その一つが、1980年代に実用化された「免震構造」という建築の仕組みです。
免震構造といっても、あまりピンとこない方もいらっしゃると思います。
免震構造とは、建物と基礎の間に特殊な素材を入れて、地震時の衝撃が直接建物に伝わらないようにする構造のことです。
この記事では、免震構造の仕組みと特徴・免震構造と制震構造や耐震構造との違い・免震構造のメリットとデメリットについて分かりやすく解説します。
目次
免震構造の仕組みと特徴
「免震構造」とは、建物と基礎との間に特殊な装置を設置し、地震の際の揺れを吸収することで建物にダメージが直接伝わらないようにする仕組みです。

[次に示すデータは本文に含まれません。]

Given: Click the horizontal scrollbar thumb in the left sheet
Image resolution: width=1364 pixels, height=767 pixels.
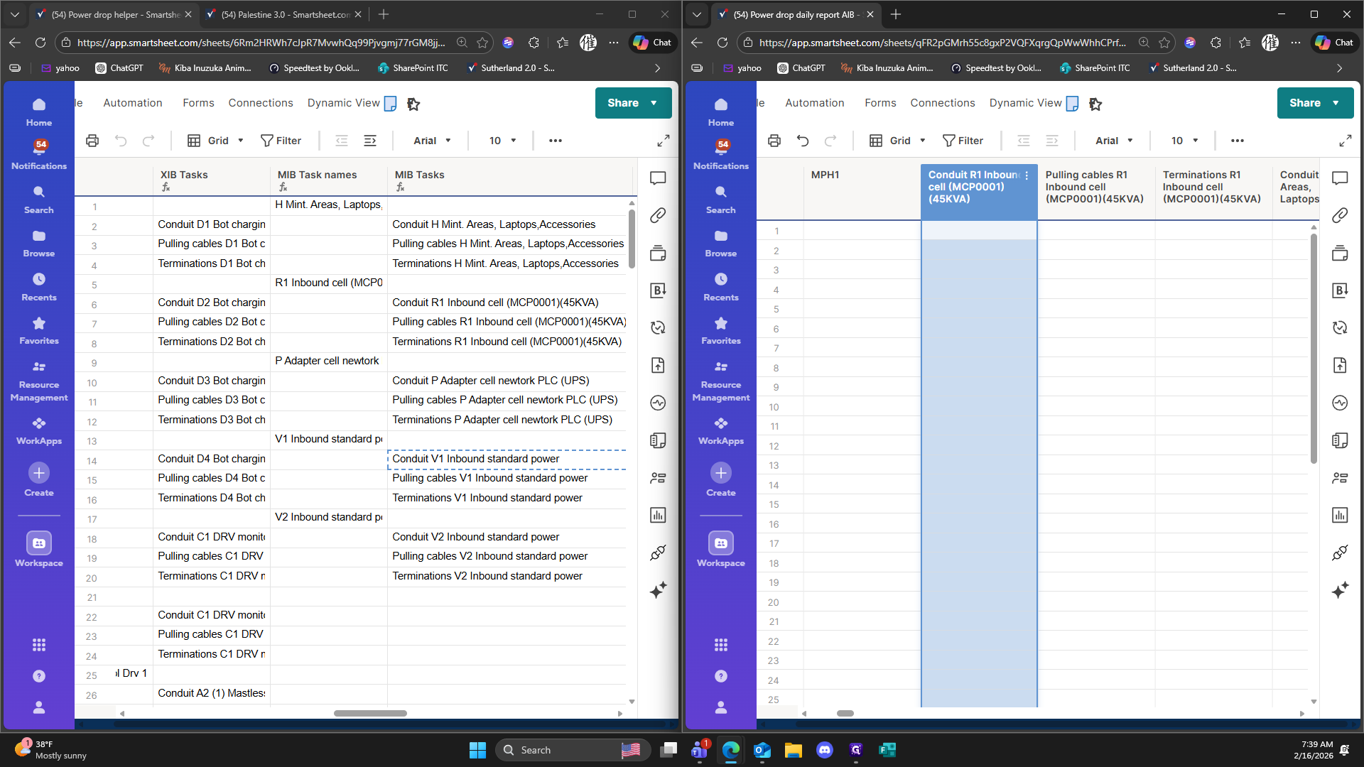Looking at the screenshot, I should [370, 713].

建物と基礎の間に入れる装置には、水平方向にやわらかく変形する「積層ゴム」などの絶縁材が使用されます。
免震構造があると、地震による激しい地盤の揺れが生じても、建物が地盤の揺れに合わせずにゆっくりと動くため、衝撃が緩和され、建物自体はほとんど損傷を受けません。
免震構造と制震構造・耐震構造の仕組みの違い
「免震構造」に似た言葉に、「耐震構造」「制震構造」というものがあります。
これらは、どう違うのでしょうか?
「耐震構造」と「制震構造」の仕組みを知ることで、免震構造との違いが理解できます。
耐震構造
「耐震構造」とは、柱や梁などの建物の構造そのものの強度を高めることで、地震時の揺れに対する耐久力を高める仕組みです。
柱同士の間に筋交いを設置して補強したり、耐力壁を効果的に配置したりすることで、耐震性を高めます。
耐震構造では建物自体は頑丈に作られていますが、免震構造とは異なり、地震時の揺れが直接伝わるため、上層階にいくほど揺れは大きくなります。
また、室内の置物・家具類にも揺れが伝わり、大きな地震の際には倒れる可能性があるため、注意が必要です。
制震構造
「制震構造」とは、建物の骨組みに制震装置(ダンパー)を取り付けることで、地震のエネルギーを吸収し、建物の揺れを抑える構造です。
免震構造が建物と基礎の間に装置を取り付けるのに対し、制震構造では建物の骨組みに装置を取り付ける点が異なります。
制震構造は耐震構造よりも地震時の揺れを抑えることが可能で、規模の大きい地震でも柱・梁・壁の損傷が軽減されます。
また、壊れる部分が制震装置に限定されるため、大地震の際の建物の復旧が比較的容易です。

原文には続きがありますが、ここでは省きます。